En effet, les fans de la première heure, ceux qui avaient adoré Innerspeaker et Lonerism, affichaient déjà quelques réserves à la sortie d’un Currents qu’ils estimaient taillé pour les radios. Taillé, certes, mais sans doute n’était-il pas pensé pour celles-ci. Il en va autrement de The Slow Rush. Sans aucun doute, Kevin Parker a cherché à séduire ses nouveaux amis, ou du moins ceux qui garnissent leur compte en banque sur son dos, comme cette célèbre chanteuse des Barbades ayant repris New Person, Same Old Mistakes, sans même prendre la peine de modifier quoi que ce soit à l’instrumentation originale.
Kevin Parker ne pouvait donc que décevoir. Alors, sur The Slow Rush, il a pris le parti de combiner des éléments plus expérimentaux que l’on imagine issus avec authenticité de sa boîte crânienne, et ceux qui séduiront les masses. C’est du moins l’analyse que l’on pouvait en faire à chaud.

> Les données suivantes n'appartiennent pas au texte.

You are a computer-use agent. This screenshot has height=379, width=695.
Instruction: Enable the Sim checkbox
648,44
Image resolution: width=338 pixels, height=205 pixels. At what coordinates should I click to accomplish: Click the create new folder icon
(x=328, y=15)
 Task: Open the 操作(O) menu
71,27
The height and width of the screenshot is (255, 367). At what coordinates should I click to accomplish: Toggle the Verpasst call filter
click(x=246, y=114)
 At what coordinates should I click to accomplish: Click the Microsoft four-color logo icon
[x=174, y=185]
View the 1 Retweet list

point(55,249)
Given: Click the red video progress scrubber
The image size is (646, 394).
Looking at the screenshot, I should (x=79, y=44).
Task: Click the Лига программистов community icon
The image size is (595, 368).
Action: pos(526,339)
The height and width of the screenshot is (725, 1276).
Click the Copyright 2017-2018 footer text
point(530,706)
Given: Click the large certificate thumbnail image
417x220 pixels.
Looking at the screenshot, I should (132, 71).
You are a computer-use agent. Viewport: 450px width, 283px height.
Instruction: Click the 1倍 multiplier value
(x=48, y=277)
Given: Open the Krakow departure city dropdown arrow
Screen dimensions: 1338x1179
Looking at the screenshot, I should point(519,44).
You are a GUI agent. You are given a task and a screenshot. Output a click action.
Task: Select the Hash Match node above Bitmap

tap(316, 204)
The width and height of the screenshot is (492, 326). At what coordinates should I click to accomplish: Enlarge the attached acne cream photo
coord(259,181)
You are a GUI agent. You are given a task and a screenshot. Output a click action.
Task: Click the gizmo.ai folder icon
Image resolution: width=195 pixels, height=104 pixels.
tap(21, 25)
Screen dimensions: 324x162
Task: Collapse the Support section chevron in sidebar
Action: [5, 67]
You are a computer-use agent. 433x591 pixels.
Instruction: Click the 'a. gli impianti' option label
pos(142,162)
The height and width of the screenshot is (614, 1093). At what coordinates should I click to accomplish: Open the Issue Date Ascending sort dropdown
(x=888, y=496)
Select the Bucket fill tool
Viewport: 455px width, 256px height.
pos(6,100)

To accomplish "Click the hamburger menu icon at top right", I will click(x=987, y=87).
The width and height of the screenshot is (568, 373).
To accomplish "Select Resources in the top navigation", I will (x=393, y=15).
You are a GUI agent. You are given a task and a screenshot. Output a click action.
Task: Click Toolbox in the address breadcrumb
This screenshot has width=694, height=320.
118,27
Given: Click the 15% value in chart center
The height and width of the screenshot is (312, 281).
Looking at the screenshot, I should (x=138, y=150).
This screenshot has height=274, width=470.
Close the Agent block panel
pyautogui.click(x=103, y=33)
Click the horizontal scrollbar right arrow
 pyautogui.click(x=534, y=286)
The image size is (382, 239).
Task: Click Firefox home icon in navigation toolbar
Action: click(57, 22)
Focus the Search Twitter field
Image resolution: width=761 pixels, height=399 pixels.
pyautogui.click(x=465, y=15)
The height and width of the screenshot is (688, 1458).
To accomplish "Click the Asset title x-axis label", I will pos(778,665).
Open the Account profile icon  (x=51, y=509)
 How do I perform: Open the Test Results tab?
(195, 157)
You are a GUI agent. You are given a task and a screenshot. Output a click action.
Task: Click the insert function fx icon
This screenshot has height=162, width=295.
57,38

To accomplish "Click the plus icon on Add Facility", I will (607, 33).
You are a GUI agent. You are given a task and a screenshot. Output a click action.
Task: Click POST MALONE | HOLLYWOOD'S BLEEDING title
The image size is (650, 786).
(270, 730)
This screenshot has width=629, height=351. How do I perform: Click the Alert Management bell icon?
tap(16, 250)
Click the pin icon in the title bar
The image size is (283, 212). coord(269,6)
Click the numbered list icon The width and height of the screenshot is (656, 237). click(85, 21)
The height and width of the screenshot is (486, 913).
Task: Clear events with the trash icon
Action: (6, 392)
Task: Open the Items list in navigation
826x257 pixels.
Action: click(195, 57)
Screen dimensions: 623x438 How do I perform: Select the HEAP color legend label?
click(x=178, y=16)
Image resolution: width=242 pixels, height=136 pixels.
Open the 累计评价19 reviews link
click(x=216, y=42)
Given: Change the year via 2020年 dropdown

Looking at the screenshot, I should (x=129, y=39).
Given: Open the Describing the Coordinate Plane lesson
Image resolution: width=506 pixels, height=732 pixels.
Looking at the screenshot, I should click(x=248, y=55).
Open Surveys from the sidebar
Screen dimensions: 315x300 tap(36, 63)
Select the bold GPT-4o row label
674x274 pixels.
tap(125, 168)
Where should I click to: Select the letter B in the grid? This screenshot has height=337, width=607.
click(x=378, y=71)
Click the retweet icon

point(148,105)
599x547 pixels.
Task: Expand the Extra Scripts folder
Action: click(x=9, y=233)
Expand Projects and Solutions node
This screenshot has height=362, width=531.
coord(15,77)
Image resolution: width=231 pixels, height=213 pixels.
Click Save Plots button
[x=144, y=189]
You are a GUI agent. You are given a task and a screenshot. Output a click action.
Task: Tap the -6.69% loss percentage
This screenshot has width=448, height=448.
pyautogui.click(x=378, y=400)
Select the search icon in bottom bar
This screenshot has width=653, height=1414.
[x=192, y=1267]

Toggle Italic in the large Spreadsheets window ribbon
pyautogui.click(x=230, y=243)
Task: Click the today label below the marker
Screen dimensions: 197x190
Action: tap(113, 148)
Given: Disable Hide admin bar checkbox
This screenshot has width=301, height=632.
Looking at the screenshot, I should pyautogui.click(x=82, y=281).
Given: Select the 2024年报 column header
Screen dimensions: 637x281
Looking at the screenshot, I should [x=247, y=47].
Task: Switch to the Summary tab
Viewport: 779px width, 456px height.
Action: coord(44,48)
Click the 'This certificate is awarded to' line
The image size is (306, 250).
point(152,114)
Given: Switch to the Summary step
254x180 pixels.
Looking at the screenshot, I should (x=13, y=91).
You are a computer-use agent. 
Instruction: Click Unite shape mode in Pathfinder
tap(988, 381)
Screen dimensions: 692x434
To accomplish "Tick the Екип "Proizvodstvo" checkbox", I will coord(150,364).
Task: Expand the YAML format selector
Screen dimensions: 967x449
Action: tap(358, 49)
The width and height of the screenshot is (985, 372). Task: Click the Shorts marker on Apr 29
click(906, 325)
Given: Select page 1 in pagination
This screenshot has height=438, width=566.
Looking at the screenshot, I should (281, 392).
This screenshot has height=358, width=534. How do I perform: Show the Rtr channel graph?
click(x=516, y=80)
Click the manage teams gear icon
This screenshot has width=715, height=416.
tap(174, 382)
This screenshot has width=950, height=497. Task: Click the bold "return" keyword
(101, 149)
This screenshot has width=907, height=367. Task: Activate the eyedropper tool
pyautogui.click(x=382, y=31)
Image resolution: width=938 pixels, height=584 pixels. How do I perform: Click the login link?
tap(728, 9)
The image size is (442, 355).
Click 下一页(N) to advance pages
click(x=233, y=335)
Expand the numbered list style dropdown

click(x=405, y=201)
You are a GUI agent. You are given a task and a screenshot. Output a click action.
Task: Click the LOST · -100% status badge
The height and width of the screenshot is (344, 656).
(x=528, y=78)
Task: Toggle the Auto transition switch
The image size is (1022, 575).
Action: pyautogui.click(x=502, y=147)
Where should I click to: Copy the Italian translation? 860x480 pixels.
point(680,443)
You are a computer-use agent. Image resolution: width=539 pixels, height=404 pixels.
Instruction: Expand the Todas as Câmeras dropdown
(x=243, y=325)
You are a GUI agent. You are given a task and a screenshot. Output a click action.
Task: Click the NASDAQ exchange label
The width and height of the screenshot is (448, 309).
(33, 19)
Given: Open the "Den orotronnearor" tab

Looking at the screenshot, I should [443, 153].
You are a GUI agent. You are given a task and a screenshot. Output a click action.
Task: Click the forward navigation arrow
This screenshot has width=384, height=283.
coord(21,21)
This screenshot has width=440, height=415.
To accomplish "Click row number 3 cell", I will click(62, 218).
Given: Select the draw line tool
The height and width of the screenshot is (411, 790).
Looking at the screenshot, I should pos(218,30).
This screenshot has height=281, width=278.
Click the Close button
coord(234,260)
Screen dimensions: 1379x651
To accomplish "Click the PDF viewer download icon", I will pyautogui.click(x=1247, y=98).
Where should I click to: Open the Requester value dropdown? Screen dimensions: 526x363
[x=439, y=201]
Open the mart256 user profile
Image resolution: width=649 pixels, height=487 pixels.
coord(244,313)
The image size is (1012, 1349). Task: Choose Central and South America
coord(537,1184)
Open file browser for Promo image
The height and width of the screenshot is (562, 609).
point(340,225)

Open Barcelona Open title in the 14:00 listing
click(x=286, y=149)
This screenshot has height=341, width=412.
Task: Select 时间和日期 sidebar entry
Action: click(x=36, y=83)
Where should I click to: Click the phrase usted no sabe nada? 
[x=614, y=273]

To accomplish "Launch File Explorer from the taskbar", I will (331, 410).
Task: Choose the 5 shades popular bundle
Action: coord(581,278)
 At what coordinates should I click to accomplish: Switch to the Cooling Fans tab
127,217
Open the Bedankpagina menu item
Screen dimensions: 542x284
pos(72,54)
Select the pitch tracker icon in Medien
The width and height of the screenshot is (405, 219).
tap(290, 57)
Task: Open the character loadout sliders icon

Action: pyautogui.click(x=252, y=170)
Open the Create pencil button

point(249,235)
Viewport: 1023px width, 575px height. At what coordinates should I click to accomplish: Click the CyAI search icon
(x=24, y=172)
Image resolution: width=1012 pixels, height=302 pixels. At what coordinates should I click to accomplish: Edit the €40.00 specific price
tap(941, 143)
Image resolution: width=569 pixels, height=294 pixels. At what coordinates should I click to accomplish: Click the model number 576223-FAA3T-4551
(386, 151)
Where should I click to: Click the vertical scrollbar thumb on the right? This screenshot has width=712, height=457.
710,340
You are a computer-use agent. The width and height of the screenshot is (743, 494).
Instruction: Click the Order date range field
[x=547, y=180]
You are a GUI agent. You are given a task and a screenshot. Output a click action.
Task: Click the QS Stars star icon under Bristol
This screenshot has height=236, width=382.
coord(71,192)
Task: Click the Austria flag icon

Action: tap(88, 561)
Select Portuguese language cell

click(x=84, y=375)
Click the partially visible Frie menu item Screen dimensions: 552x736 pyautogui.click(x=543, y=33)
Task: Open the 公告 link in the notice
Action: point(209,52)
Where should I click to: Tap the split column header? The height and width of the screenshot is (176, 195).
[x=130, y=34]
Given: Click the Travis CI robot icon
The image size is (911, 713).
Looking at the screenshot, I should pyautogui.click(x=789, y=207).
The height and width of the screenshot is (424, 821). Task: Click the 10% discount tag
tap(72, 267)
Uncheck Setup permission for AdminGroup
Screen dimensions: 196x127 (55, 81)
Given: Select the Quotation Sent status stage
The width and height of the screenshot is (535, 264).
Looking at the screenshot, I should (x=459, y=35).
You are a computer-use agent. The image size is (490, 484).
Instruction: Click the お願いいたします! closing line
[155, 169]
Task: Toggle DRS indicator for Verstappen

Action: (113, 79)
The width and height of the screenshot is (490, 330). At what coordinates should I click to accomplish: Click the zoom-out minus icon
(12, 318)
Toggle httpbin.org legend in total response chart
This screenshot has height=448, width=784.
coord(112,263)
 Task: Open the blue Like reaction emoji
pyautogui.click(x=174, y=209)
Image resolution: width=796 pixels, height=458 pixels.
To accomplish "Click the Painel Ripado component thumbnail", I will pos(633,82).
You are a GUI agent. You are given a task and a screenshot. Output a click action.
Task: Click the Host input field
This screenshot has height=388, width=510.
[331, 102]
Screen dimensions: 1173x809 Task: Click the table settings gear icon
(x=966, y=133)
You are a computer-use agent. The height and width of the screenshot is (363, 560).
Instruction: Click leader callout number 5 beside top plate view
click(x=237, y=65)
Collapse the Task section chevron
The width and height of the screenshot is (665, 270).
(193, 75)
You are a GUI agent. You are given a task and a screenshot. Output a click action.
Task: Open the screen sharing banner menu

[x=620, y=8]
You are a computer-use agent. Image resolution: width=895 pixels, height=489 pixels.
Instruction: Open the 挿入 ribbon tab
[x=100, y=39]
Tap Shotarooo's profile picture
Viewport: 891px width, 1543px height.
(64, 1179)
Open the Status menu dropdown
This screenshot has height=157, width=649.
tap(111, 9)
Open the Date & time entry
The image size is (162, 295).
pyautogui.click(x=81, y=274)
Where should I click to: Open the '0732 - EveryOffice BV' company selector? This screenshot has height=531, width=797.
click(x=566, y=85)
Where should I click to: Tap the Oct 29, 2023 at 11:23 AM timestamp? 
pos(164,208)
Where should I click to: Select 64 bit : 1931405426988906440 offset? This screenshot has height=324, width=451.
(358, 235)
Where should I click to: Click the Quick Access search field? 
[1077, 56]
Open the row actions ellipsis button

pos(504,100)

Mais plus de huit mois après, The Slow Rush s’invite avec insistance sur la platine, témoignant aussi bien de son accessibilité que de son intérêt, le talent de producteur de Tame Impala le conduisant à introduire moult détails qui supportent aisément les écoutes compulsives. Et s’il fallait voir dans la genèse de ce disque une autre histoire ?
Incontestablement, l’Australien a fait le choix de se renouveler, et nous n’avons pas l’habitude de condamner cet allant. The Slow Rush est un disque singulier dans la discographie de Tame Impala mais, pour plaire au plus grand nombre, Kevin Parker a choisi de délaisser les guitares pour associer des synthés, parfois délibérément cheap, à des parties rythmiques toujours aussi soignées et qui constituent la colonne vertébrale du "son" de Tame Impala.
Il n’en reste pas moins que l’audace et la créativité demeurent. Comment expliquer les choix effectués sur le sommet Breathe Deeper - sans doute l’un des morceaux de l’année 2020, tous artistes confondus - sur lequel l’Australien rompt de manière abrupte la mélodie principale pour l’orienter vers une deuxième partie où le morceau semble ingurgité par une cassette analogique, puis une troisième plus psychédélique. Comment expliquer, également, que cet album n’ait pas séduit les masses ? Nous conseillerons aux mauvaises langues se contentant d’expliquer que The Slow Rush est un disque raté de s’initier à la pensée complexe tant l’argument est creux.
Seul le single Lost In Yesterday a d’ailleurs - timidement - séduit les ondes, et ce n’est pas un hasard tant il est classique dans sa construction. Les nappes éthérées, les rythmiques tranchantes, la basse en rupture et la voix doublée sonnent comme du Tame Impala typique - et c’est d’ailleurs un morceau très agréable - mais son relatif succès rend compte du casse-tête qu’est celui de l’Australien : quel camp choisir entre l’expérimentation et les masses ?
Sur The Slow Rush, Kevin Parker a certainement manqué de radicalité dans ses choix, et nous espérons vivement qu’il tourne le dos à cette industrie dont l’intérêt pour lui est évidemment extramusical. Pourtant, avec des titres léchés (Breathe Deeper, One More Year, Lost In Yesterday, Is It True, Borderline, It Might Be Time), et malgré quelques déchets (mais cela n’a-t-il pas toujours été le défaut des disques de Kevin Parker ?), il parvient à produire un album passionnant, plus merveilleusement produit que jamais, si bien que l’aspect rétro de certaines nappes de synthé et deux ou trois facilités ne pèsent plus très lourd au moment du bilan.
The Slow Rush résiste à l’épreuve des mois, et c’est un indicateur suffisamment important pour en tenir compte et réhabiliter un disque délaissé trop hâtivement par bon nombre d’auditeurs qui pourraient l’apprécier voire l’adorer.